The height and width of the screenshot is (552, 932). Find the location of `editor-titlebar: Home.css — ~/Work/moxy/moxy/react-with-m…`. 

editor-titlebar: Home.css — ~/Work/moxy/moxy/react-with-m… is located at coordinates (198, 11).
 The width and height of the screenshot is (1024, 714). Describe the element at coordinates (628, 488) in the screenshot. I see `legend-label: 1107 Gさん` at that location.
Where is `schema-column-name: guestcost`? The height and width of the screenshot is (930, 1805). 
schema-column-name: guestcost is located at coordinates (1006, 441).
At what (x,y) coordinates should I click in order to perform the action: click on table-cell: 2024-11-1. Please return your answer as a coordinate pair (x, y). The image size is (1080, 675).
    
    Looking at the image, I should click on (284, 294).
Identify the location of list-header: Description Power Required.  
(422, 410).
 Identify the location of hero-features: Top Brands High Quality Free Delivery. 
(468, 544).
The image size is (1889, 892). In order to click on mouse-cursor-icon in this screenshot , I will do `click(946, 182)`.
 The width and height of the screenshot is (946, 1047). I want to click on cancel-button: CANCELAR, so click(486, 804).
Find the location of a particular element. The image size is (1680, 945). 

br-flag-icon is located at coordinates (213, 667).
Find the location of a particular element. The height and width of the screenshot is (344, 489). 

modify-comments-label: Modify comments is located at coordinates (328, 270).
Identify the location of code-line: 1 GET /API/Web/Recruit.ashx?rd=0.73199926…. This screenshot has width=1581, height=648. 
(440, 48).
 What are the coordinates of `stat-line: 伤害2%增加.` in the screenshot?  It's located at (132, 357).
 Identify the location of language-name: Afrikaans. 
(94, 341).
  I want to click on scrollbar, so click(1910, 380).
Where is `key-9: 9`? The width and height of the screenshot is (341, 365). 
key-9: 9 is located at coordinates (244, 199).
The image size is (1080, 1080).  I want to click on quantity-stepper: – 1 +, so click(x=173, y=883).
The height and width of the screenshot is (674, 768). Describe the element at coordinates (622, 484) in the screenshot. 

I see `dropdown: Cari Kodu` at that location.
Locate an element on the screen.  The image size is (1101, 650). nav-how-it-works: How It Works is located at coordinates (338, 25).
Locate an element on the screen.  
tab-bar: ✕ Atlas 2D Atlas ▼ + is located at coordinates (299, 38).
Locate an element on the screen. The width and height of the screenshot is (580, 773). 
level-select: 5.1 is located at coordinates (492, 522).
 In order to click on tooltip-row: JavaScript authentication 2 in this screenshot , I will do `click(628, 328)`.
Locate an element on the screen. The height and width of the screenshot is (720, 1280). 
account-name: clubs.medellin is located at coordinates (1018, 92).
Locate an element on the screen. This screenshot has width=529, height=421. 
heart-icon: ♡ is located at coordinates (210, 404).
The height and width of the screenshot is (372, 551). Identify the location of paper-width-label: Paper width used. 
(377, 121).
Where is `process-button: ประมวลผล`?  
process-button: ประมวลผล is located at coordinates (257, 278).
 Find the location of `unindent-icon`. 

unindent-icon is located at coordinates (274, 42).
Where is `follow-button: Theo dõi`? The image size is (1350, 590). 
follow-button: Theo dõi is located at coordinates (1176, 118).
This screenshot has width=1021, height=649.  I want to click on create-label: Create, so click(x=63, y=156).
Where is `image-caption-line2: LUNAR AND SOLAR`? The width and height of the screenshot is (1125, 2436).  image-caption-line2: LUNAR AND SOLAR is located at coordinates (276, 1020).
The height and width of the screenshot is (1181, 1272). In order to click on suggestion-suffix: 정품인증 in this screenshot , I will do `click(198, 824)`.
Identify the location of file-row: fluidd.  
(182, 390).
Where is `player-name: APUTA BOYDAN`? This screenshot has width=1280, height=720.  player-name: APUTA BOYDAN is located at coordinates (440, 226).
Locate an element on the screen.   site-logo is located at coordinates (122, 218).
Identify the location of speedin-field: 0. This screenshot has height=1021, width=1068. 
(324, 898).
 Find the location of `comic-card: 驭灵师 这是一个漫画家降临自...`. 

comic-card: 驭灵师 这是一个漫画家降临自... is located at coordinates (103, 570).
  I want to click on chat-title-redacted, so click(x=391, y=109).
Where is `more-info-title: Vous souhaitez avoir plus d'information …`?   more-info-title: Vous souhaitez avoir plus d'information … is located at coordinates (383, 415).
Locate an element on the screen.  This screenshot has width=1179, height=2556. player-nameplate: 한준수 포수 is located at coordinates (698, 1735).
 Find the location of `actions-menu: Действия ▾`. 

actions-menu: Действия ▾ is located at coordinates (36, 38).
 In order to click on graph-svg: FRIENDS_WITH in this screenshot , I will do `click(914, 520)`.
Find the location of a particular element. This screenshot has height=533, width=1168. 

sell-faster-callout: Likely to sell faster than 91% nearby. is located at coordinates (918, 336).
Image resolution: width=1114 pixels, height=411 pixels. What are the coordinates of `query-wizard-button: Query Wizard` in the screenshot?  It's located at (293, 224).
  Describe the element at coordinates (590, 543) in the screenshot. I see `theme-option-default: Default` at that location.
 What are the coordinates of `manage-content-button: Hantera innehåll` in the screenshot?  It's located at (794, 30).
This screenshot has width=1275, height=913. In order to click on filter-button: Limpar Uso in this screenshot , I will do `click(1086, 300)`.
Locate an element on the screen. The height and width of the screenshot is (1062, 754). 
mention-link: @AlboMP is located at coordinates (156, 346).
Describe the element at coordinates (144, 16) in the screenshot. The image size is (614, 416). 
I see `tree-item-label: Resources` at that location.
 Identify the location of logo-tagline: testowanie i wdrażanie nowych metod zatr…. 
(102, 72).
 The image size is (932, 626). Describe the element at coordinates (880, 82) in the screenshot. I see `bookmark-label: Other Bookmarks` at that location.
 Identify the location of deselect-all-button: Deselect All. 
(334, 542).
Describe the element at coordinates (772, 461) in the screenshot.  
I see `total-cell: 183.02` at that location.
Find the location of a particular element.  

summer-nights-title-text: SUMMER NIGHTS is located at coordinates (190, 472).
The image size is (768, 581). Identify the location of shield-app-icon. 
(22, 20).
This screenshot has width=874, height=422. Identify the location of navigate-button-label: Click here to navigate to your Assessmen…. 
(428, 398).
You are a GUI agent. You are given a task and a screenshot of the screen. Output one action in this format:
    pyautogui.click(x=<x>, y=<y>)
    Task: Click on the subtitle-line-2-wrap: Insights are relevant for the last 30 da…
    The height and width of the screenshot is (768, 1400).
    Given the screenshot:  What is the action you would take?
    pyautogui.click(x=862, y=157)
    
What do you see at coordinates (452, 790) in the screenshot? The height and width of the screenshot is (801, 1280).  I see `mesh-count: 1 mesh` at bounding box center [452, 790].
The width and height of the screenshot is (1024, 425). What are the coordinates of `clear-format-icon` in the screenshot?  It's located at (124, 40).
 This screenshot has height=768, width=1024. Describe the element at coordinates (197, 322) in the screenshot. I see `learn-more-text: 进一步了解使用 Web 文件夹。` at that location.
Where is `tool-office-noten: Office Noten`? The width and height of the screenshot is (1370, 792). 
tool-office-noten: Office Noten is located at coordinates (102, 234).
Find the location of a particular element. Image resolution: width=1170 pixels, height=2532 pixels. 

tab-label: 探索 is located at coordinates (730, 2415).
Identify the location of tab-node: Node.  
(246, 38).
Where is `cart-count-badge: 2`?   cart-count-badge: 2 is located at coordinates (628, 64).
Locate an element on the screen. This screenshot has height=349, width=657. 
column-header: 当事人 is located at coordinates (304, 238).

= = = = =

* Directions for this task *
Rewrite the lines from the one containing "coordinates (338, 25)." up to and including the one containing "(324, 898)." as a numbered list, leaving out blank lines.

* Answer to this exercise *
1. Locate an element on the screen.  The image size is (1101, 650). nav-how-it-works: How It Works is located at coordinates (338, 25).
2. Locate an element on the screen.  
3. tab-bar: ✕ Atlas 2D Atlas ▼ + is located at coordinates (299, 38).
4. Locate an element on the screen. The width and height of the screenshot is (580, 773). 
5. level-select: 5.1 is located at coordinates (492, 522).
6.  In order to click on tooltip-row: JavaScript authentication 2 in this screenshot , I will do `click(628, 328)`.
7. Locate an element on the screen. The height and width of the screenshot is (720, 1280). 
8. account-name: clubs.medellin is located at coordinates (1018, 92).
9. Locate an element on the screen. This screenshot has width=529, height=421. 
10. heart-icon: ♡ is located at coordinates (210, 404).
11. The height and width of the screenshot is (372, 551). Identify the location of paper-width-label: Paper width used. 
12. (377, 121).
13. Where is `process-button: ประมวลผล`?  
14. process-button: ประมวลผล is located at coordinates (257, 278).
15.  Find the location of `unindent-icon`. 
16. unindent-icon is located at coordinates (274, 42).
17. Where is `follow-button: Theo dõi`? The image size is (1350, 590). 
18. follow-button: Theo dõi is located at coordinates (1176, 118).
19. This screenshot has width=1021, height=649.  I want to click on create-label: Create, so click(x=63, y=156).
20. Where is `image-caption-line2: LUNAR AND SOLAR`? The width and height of the screenshot is (1125, 2436).  image-caption-line2: LUNAR AND SOLAR is located at coordinates (276, 1020).
21. The height and width of the screenshot is (1181, 1272). In order to click on suggestion-suffix: 정품인증 in this screenshot , I will do `click(198, 824)`.
22. Identify the location of file-row: fluidd.  
23. (182, 390).
24. Where is `player-name: APUTA BOYDAN`? This screenshot has width=1280, height=720.  player-name: APUTA BOYDAN is located at coordinates (440, 226).
25. Locate an element on the screen.   site-logo is located at coordinates (122, 218).
26. Identify the location of speedin-field: 0. This screenshot has height=1021, width=1068. 
27. (324, 898).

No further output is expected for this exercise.